PROVIDED INFORMATION:
[Start of Attachment]
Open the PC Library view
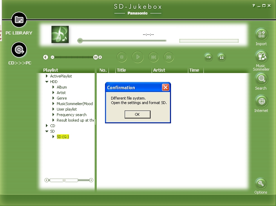Screen dimensions: 276x206 tap(19, 20)
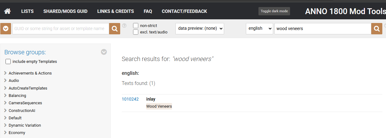Open the data preview dropdown
386x138 pixels.
click(200, 29)
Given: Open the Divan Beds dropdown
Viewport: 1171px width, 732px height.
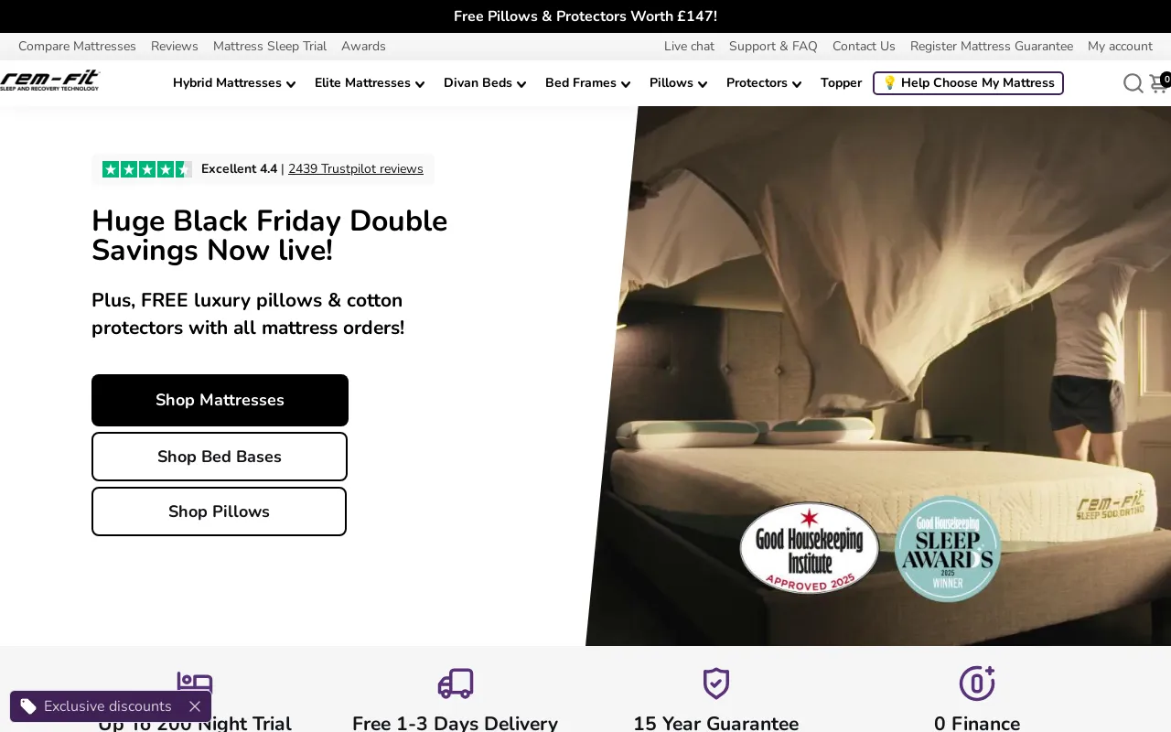Looking at the screenshot, I should point(485,83).
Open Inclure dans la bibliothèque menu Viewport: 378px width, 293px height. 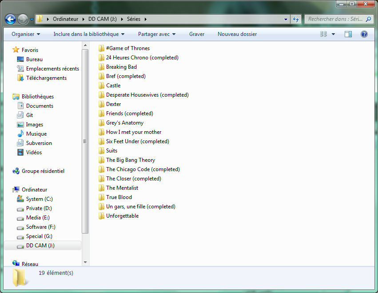[89, 34]

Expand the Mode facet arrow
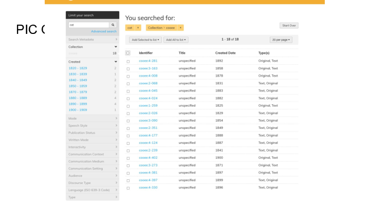click(116, 119)
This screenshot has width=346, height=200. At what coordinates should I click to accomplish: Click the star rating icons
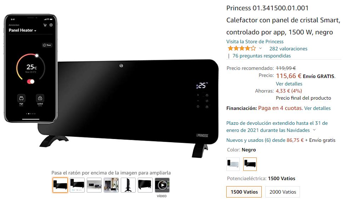pos(242,48)
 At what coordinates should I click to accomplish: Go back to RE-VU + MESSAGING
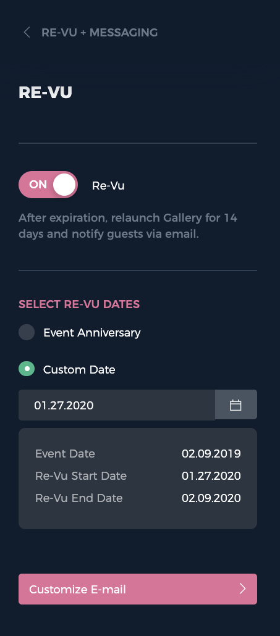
[End of Attachment]
Omit the pictures and write out the lines above from the one with "This screenshot has" through the last, unchanged.

ANSWER TO THE PROBLEM:
This screenshot has width=346, height=200. At what coordinates should I click to accomplish: Click the star rating icons
pos(242,48)
 At what coordinates should I click to accomplish: Go back to RE-VU + MESSAGING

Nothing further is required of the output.